You collect an email address. You send a warm welcome message. And then, for reasons that always feel justified in the moment, you go quiet for three months. The list keeps growing. The relationship with it does not.
This is one of the clearest failures of Continuity, the second pillar of The Method: a list that exists but is never actually shown up for. An audience you collected once and then left waiting, not because you stopped caring about the work, but because nothing in your week forced you to write to them.
What Aweber actually changes
Aweber is an email marketing platform built for exactly this gap: writing once and reaching people reliably, on a schedule, without re-deciding the mechanics every time. It handles the welcome sequence a new subscriber receives automatically, the broadcast you send when something is ready to share, and the basic segmentation that keeps a personal note from landing in everyone’s inbox like a mass announcement.

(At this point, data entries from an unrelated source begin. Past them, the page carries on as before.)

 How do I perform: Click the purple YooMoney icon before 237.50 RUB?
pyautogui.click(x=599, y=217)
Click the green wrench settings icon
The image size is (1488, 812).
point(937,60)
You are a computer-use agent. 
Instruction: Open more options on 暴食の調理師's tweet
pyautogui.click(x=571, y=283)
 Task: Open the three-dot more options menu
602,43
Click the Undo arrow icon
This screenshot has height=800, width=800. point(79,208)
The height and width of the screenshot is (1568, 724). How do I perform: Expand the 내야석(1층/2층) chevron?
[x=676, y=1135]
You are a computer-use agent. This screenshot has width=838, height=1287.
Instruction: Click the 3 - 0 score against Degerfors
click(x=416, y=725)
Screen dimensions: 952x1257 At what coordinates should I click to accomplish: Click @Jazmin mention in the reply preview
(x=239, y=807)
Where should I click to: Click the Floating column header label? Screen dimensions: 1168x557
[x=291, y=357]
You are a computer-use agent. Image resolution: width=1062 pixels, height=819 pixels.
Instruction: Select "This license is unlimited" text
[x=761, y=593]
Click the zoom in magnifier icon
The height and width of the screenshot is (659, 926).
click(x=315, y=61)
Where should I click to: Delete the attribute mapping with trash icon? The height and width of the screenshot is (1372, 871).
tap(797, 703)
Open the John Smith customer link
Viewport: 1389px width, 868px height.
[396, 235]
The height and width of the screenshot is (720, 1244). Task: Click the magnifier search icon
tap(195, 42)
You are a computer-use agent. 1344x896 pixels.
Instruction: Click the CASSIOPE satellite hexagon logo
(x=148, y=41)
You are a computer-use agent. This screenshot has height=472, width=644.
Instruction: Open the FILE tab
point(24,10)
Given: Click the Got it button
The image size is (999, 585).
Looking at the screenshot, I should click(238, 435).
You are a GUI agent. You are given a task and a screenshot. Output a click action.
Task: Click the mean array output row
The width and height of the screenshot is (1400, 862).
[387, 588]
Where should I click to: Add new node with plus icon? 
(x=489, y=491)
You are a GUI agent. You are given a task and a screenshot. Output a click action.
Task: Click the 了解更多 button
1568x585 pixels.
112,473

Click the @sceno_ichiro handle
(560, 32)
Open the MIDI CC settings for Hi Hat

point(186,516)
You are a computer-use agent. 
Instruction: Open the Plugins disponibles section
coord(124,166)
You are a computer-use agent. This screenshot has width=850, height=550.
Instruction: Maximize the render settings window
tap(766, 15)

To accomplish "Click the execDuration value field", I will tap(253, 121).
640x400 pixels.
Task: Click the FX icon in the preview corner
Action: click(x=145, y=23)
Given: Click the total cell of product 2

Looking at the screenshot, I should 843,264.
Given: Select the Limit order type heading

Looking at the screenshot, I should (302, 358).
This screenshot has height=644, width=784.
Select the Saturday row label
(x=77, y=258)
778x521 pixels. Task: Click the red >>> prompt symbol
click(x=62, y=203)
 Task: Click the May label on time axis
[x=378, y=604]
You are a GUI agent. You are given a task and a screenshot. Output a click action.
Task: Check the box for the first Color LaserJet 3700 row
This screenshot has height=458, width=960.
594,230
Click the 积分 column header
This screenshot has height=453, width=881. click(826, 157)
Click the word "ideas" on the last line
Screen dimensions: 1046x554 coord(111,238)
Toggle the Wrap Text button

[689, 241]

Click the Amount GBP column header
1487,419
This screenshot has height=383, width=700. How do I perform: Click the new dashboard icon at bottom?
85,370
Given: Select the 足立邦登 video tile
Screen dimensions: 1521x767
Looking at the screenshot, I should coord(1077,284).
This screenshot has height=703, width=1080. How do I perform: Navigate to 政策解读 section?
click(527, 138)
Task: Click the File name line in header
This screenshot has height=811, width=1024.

None of that replaces the writing itself. What it removes is the friction around the writing: remembering who already got which email, formatting something that renders properly across devices, or tracking who opened what. For a writer, coach, or consultant trying to stay in front of an audience without turning email into a second full-time job, that friction is often the real reason the list goes quiet, not a lack of things to say.
The honest part: a tool does not create the habit
Aweber will not make you consistent. It removes some of the excuses for not being consistent, which is a different thing. A list you never email is not continuity, it is a parked asset, and no automation sequence fixes that on its own.
Three things tend to separate people who use Aweber well from people who set it up and abandon it:
- Start with one short welcome sequence, not ten funnels you will never finish building.
- Decide your sending rhythm (weekly, biweekly, monthly) before you open the tool, not after.
- Write to one reader you have in mind, not to a database of subscribers.
Where this fits in the bigger picture
Continuity is not about volume. It is about a rhythm the reader can count on, even if that rhythm is modest. If the real obstacle to writing consistently is the mechanics of actually sending something, Aweber is worth setting up properly once. Not to automate the relationship away, but to remove what was quietly stopping you from showing up for it.
A list that hears from you reliably, even briefly, is worth more than a large list that hears from you once.
Frequently asked questions
Is Aweber good for beginners?
Yes. Its core features (a welcome sequence, a broadcast email, simple list segmentation) cover what most people need before they have a reason to use anything more advanced.
Do I need a large list before using Aweber?
No. The habit of writing to a small list consistently is what eventually grows it. Waiting for a bigger list before building the habit usually means the habit never starts.